Flo Clucas, the city councillor leading the project, warned it would cost millions to police a full zero-tolerance approach to street prostitution and risked spreading the problem. She said the city planned to offer support, drugs treatment and education to prostitutes. "I think the idea of a mass crackdown is not going to work. It is not dealing with the root cause of the problem."

But Ann Lucas, the chairman of the Local Government Association's task group on prostitution, said she was delighted at the Government's change of heart. She said: "We don't tolerate murder or paedophilia. As a local authority we don't want to manage prostitution. I want to eradicate it."

Edward Garnier, the Tories' home affairs spokesman, said: "We welcome measures to cut down on prostitution but these plans don't look any different from those announced 18 months ago. What is needed to crack down on prostitution is not a reheated announcement but action to tackle the roots of the problem, namely that most people caught up in prostitution are affected by class-A drugs and the need to feed an addiction."

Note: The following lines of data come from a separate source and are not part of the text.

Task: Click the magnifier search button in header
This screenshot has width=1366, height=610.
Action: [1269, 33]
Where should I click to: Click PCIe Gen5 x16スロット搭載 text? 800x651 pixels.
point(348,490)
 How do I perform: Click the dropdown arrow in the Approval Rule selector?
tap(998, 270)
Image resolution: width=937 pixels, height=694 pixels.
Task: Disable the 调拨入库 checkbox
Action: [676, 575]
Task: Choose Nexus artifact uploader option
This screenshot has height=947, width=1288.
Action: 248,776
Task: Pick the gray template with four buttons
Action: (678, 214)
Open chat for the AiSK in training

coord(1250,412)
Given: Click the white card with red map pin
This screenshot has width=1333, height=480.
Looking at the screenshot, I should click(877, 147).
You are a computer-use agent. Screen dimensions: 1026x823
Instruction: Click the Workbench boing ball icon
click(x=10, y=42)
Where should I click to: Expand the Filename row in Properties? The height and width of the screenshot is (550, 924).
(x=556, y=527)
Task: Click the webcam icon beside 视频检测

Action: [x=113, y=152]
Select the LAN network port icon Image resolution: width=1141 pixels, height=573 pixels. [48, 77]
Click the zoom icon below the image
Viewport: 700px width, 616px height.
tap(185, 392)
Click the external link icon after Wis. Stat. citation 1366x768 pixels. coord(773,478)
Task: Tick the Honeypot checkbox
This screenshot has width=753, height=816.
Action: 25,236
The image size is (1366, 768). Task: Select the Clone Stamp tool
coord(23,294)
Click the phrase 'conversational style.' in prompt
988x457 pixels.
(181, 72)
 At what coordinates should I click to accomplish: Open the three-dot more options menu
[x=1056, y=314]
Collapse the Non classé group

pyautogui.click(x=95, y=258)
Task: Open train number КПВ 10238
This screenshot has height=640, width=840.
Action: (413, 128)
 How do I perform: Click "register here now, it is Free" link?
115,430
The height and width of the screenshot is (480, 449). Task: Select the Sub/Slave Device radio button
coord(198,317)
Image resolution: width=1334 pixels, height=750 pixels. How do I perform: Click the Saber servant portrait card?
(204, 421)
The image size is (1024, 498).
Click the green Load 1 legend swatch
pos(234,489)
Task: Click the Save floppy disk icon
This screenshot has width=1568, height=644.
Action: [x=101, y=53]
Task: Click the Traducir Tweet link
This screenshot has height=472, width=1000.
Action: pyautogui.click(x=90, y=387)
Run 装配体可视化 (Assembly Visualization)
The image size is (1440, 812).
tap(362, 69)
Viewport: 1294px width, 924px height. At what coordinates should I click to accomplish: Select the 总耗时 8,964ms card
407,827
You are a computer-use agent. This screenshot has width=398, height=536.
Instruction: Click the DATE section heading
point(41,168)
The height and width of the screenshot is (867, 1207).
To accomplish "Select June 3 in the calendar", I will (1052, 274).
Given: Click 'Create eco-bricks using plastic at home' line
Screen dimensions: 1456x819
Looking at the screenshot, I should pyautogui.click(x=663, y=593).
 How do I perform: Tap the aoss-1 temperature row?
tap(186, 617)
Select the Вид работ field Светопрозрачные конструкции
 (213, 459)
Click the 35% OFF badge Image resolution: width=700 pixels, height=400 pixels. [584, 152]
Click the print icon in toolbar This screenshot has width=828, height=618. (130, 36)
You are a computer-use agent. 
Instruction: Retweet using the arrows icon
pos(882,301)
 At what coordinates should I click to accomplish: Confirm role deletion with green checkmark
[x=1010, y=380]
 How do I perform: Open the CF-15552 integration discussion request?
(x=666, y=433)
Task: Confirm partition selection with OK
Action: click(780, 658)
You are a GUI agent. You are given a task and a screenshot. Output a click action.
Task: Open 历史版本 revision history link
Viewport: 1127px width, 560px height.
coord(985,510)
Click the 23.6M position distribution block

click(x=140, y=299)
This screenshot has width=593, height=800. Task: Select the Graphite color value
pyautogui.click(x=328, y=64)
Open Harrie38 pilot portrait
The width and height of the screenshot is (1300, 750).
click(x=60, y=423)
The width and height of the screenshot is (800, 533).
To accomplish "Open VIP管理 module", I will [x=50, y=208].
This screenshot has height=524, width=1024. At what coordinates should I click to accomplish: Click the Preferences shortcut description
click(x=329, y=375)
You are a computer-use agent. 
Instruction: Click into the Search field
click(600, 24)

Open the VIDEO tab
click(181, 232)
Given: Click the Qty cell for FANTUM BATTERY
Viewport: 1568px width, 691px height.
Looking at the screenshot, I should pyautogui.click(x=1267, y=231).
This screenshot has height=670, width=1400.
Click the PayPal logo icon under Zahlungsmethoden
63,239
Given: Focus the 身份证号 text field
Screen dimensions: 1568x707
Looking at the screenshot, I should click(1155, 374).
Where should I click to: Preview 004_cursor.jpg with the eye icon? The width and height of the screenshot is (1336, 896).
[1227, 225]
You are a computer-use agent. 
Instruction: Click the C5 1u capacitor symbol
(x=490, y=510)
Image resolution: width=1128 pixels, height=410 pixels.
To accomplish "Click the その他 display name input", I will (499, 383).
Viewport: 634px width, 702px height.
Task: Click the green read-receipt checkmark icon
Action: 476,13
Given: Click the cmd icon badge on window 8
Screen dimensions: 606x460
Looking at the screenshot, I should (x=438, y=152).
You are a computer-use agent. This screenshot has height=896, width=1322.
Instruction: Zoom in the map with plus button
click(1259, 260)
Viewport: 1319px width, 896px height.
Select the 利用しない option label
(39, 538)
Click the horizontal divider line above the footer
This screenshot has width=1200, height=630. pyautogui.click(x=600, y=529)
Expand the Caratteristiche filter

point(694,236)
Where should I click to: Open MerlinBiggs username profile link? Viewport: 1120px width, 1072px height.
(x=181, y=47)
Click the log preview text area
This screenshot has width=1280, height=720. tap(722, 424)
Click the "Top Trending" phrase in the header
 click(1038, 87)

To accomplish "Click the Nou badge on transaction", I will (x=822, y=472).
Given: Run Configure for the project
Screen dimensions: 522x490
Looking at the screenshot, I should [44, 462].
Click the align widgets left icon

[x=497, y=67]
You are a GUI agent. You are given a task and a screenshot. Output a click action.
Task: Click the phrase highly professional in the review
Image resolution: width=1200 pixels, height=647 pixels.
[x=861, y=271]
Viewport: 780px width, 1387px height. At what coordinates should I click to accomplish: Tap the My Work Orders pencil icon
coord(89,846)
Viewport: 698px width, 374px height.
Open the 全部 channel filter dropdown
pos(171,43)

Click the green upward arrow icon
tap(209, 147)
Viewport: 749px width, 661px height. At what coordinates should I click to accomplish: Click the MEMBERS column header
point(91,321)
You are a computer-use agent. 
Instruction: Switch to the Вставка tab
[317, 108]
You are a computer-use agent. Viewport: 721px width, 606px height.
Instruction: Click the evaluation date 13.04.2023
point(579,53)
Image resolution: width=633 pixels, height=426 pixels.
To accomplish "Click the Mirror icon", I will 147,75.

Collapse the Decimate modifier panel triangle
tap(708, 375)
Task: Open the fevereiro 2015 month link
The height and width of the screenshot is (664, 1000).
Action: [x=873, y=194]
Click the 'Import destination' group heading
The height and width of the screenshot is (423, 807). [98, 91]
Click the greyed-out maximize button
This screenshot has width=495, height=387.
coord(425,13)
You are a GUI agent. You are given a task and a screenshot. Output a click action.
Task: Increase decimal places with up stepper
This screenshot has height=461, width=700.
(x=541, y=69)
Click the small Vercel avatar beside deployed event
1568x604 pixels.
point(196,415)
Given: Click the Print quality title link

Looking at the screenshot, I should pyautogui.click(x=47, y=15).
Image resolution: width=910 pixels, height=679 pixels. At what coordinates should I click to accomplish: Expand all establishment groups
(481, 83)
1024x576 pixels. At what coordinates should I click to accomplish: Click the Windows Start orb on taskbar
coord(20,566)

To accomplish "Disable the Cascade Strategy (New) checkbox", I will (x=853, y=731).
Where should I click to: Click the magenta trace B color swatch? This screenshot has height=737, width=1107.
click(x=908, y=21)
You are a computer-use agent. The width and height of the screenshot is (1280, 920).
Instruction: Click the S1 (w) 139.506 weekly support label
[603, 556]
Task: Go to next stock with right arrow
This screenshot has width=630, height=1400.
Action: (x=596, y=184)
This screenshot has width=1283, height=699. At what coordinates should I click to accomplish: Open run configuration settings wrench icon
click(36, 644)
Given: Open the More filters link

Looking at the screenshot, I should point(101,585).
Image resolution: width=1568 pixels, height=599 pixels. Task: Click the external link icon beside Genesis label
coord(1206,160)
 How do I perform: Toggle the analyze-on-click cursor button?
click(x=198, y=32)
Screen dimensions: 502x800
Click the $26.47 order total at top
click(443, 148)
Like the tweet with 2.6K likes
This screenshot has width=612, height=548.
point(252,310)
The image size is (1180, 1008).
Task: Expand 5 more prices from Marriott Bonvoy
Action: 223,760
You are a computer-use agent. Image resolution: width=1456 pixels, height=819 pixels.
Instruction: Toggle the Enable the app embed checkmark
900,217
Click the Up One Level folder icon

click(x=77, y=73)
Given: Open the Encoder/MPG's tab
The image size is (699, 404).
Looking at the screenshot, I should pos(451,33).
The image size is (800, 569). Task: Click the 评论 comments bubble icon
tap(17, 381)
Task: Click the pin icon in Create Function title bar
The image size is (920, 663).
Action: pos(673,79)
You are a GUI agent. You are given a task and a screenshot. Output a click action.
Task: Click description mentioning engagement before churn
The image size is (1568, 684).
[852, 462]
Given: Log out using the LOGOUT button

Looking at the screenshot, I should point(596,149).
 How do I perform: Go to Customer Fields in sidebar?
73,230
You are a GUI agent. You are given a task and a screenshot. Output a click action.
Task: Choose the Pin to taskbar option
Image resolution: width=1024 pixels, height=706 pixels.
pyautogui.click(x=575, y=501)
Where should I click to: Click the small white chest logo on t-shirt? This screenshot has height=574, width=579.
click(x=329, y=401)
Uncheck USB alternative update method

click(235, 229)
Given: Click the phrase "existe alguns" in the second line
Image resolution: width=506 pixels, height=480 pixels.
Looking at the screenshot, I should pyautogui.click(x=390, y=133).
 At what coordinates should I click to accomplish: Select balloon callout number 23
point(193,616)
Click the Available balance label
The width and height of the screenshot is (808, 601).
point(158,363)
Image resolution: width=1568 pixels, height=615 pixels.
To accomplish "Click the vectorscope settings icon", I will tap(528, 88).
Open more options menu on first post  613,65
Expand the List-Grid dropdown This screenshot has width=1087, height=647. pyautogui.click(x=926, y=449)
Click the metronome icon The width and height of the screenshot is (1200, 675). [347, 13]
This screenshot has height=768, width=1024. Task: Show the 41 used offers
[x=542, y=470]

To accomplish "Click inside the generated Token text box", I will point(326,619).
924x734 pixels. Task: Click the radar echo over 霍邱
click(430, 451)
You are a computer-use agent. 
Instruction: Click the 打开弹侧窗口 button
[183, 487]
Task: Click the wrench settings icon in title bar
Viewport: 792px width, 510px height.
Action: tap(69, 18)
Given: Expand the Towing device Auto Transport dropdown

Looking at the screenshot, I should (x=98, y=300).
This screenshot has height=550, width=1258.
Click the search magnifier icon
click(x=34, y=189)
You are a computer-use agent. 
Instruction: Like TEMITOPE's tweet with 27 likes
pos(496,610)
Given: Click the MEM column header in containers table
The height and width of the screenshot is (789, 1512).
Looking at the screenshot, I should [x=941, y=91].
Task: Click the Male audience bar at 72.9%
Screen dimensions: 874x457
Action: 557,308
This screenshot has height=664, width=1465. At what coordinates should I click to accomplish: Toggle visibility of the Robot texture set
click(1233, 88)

Selling sex on the Continent

GERMANY

Prostitution was in effect legalised by Germany in 2002 but some politicians are hoping to reverse that decision. Three million fans are expected to visit a sex worker during the World Cup in Germany next year, and up to 40,000 prostitutes will descend upon the main cities. Local authorities have been erecting "sex garages" and licensed brothels - Berlin recently opened Europe's largest brothel, housing up to 100 sex workers offering round-the-clock sex. The prostitutes pay a €70 entrance fee but keep all of the money they make. The World Cup plans have been criticised by women's groups, church leaders and trade unionists, some of whom are expected to protest at World Cup stadiums.

THE NETHERLANDS

The Dutch sex industry was legalised in 1988. Local authorities are able to set up specific red light districts where brothels can operate and sex workers can solicit. The idea is that police can then target pimps and drug dealers rather than prostitutes. Sex workers must be over 18 and since 1996 have had to pay income tax. They are not required to take regular health check-ups. Of the 25,000 prostitutes working in the Netherlands, roughly two-thirds are from non-EU countries.